** Goal of the exercise **
Write out again each line of the material below, unchanged, from the first one to the line that holds "Task: Create a".

** Source information **
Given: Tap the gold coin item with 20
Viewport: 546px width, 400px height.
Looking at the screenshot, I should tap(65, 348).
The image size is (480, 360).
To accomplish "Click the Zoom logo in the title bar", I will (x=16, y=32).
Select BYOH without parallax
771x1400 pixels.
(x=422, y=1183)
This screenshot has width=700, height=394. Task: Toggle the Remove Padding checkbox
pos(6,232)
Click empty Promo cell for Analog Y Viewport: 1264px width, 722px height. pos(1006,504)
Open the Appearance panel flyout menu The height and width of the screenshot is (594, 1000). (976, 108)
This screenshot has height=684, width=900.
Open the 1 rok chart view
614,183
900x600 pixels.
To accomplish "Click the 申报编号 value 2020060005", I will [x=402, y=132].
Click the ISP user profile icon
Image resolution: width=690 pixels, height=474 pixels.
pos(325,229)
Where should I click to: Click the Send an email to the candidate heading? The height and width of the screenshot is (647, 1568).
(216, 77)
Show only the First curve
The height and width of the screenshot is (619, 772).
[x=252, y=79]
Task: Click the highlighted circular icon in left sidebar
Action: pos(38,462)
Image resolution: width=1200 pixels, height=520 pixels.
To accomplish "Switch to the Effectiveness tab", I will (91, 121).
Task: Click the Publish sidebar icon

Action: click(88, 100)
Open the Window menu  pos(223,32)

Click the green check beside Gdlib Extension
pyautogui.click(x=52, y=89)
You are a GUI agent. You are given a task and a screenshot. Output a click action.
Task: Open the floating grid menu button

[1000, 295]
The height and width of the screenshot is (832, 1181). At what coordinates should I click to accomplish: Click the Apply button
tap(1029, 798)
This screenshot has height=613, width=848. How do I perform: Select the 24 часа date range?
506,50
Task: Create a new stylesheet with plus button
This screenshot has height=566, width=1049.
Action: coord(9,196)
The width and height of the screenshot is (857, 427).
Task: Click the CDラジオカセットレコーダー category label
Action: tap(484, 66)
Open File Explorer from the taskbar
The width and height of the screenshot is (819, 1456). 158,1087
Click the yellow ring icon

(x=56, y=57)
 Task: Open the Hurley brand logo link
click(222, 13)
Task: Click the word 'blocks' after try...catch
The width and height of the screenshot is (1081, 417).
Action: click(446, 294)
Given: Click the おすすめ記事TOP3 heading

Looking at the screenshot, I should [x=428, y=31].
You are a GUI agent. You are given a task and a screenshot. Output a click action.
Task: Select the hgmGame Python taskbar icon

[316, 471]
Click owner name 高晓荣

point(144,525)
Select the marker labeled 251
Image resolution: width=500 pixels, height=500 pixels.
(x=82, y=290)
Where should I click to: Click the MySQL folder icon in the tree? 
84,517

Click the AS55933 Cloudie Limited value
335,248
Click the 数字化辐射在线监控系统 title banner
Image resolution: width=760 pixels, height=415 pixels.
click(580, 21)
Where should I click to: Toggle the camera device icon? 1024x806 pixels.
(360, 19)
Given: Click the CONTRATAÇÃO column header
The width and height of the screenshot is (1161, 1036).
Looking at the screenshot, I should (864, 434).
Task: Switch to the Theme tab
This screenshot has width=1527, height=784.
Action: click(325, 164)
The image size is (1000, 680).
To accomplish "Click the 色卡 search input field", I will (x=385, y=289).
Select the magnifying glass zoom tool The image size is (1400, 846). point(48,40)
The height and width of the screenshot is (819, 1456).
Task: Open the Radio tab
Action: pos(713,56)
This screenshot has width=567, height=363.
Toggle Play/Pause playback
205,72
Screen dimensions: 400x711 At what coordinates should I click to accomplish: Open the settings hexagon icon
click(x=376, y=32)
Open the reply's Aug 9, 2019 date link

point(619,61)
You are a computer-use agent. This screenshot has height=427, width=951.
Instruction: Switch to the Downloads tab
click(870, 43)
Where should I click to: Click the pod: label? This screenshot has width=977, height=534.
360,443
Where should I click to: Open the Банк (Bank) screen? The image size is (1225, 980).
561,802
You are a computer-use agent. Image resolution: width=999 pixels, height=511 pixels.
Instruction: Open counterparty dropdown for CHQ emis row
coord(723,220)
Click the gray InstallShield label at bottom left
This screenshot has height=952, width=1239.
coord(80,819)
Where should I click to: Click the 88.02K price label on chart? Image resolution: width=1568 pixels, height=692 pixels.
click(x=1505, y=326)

** Solution for this problem **
Given: Tap the gold coin item with 20
Viewport: 546px width, 400px height.
Looking at the screenshot, I should tap(65, 348).
The image size is (480, 360).
To accomplish "Click the Zoom logo in the title bar", I will (x=16, y=32).
Select BYOH without parallax
771x1400 pixels.
(x=422, y=1183)
This screenshot has width=700, height=394. Task: Toggle the Remove Padding checkbox
pos(6,232)
Click empty Promo cell for Analog Y Viewport: 1264px width, 722px height. pos(1006,504)
Open the Appearance panel flyout menu The height and width of the screenshot is (594, 1000). (976, 108)
This screenshot has height=684, width=900.
Open the 1 rok chart view
614,183
900x600 pixels.
To accomplish "Click the 申报编号 value 2020060005", I will [x=402, y=132].
Click the ISP user profile icon
Image resolution: width=690 pixels, height=474 pixels.
pos(325,229)
Where should I click to: Click the Send an email to the candidate heading? The height and width of the screenshot is (647, 1568).
(216, 77)
Show only the First curve
The height and width of the screenshot is (619, 772).
[x=252, y=79]
Task: Click the highlighted circular icon in left sidebar
Action: pos(38,462)
Image resolution: width=1200 pixels, height=520 pixels.
To accomplish "Switch to the Effectiveness tab", I will (91, 121).
Task: Click the Publish sidebar icon

Action: click(88, 100)
Open the Window menu  pos(223,32)

Click the green check beside Gdlib Extension
pyautogui.click(x=52, y=89)
You are a GUI agent. You are given a task and a screenshot. Output a click action.
Task: Open the floating grid menu button

[1000, 295]
The height and width of the screenshot is (832, 1181). At what coordinates should I click to accomplish: Click the Apply button
tap(1029, 798)
This screenshot has height=613, width=848. How do I perform: Select the 24 часа date range?
506,50
Task: Create a new stylesheet with plus button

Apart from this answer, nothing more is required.